Lo siento: Pero no como culpa, sino con esta frase: “Lo siento, no supe hacerlo diferente”. Esto te libera porque reconoces que en ese momento no tenías las herramientas que tienes hoy.
Te perdono: Suelta el dolor, el abandono y las exigencias de perfección.
Te amo: “Te amo tal como eres, a pesar de todo y hagas lo que hagas”. Sin condiciones, como nos hubiera gustado que nos amaran de niños.
6. Saldar la Deuda Emocional: Un proceso de 5 pasos
Si estás enojado contigo mismo, te vas a sabotear, te vas a meter en deudas y vas a perder dinero. Para dejar de “pasarte factura”, haz esto:
Paso 1 (Mano izquierda): Visualiza la versión de ti mismo con la que estás enojado. Escupe todo el reclamo: “Estoy enojado contigo porque fuiste un pendejo, porque confiaste en quien no debías...”.
Paso 2 (Mano derecha): Identifica el aprendizaje. “¿Qué aprendí de esto?

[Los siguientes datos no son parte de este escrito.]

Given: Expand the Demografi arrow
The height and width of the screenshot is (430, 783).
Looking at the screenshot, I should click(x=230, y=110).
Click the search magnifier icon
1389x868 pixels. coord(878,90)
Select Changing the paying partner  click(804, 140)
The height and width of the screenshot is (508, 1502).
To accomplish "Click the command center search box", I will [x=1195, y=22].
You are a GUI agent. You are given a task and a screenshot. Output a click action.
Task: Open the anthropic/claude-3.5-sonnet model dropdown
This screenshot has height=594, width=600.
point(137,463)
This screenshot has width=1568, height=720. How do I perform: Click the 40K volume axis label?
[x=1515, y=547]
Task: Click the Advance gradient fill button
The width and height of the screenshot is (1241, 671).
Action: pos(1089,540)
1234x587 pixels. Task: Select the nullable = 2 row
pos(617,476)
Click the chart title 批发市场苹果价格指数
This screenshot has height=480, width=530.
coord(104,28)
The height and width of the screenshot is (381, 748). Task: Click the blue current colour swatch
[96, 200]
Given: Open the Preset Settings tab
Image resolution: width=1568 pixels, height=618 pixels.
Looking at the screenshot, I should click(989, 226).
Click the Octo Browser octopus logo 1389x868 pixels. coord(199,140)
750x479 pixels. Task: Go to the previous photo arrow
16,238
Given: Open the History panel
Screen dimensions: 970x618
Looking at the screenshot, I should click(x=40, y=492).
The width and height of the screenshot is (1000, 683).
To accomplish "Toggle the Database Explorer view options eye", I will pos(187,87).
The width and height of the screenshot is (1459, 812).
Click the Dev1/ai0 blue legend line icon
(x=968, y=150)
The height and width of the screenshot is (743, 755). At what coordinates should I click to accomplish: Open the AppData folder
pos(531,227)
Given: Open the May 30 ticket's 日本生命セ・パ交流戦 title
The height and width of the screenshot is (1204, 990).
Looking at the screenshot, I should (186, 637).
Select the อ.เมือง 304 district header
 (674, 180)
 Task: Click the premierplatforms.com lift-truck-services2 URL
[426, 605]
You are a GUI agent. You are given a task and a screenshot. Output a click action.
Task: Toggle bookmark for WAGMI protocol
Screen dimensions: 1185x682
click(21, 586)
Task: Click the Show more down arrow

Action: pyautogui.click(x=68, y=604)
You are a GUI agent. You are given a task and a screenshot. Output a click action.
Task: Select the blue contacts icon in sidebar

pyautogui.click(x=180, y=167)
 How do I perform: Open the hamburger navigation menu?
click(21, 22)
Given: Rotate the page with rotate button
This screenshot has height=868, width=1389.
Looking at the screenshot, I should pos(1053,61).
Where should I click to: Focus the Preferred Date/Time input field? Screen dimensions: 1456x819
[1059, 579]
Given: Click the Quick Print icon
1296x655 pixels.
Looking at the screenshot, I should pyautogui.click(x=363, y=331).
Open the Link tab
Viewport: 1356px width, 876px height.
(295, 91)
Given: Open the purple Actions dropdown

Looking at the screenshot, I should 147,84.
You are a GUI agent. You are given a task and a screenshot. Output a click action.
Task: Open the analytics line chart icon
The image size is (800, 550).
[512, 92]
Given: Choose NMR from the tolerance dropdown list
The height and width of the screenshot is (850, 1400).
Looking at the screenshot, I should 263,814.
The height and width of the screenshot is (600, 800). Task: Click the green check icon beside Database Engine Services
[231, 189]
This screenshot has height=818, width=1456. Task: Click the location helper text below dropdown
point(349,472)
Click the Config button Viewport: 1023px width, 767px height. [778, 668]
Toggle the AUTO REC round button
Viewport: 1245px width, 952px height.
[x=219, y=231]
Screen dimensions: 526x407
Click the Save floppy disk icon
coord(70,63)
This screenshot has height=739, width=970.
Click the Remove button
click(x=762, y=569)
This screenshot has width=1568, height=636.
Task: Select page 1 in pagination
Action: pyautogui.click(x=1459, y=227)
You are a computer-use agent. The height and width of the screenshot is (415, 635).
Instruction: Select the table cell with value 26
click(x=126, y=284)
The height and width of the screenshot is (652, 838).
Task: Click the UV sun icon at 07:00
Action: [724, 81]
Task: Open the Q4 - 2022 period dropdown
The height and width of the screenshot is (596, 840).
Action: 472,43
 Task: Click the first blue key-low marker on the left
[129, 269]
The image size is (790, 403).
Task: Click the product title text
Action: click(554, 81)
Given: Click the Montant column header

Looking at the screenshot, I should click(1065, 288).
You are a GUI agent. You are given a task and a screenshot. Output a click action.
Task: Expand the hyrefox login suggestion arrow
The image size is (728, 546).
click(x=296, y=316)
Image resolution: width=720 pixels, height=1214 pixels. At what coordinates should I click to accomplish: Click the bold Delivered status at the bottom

A ser más disciplinado, a poner límites, a valorarme”.
Paso 3 (Saldar): Mira a tu mano izquierda y di: “Tomo esto que aprendí en pago por lo que me hiciste. Te perdono y te libero de la deuda”.
Paso 4 (Soltar): Lanza lejos el dolor. Ojos que no ven, corazón que no siente.
Paso 5 (Integrar): Lleva tu mano derecha al pecho e integra el recurso.
El amor propio también es reconocer tu valor sin miedo. Mi frase favorita es: “Yo soy tan chingón que hago más chingones que yo”. Si te da envidia el éxito ajeno, te falta amor propio.
Conclusión: El ritual del regalo propio
Reprogramar la mente requiere práctica, no solo lectura. Esta semana, haz un acto simbólico: cómprate un regalo.
Pero no cualquier cosa. Regálate algo que represente ese amor que te faltó o que sane un trauma. Si de niña te rompieron tu Barbie favorita, ve y cómprate la mejor Barbie que encuentres. Si de niño querías un camión Tonka o un carrito de control remoto y nunca llegó, cómpratelo tú. Al hacerlo, le estás diciendo a tu inconsciente: “Ya no necesito esperar a que otros me den valor; yo me lo doy a mí mismo”. Empácalo, ponle una tarjeta y dalo por hecho.
Reflexión final: Deja de mentirte. ¿Cuál es ese “segundo diálogo” que te está diciendo que no puedes o que no mereces? Identifícalo, confróntalo y empieza a vivir desde la paz, no desde la necesidad. Tu mente está lista para el siguiente round, ¿y tú?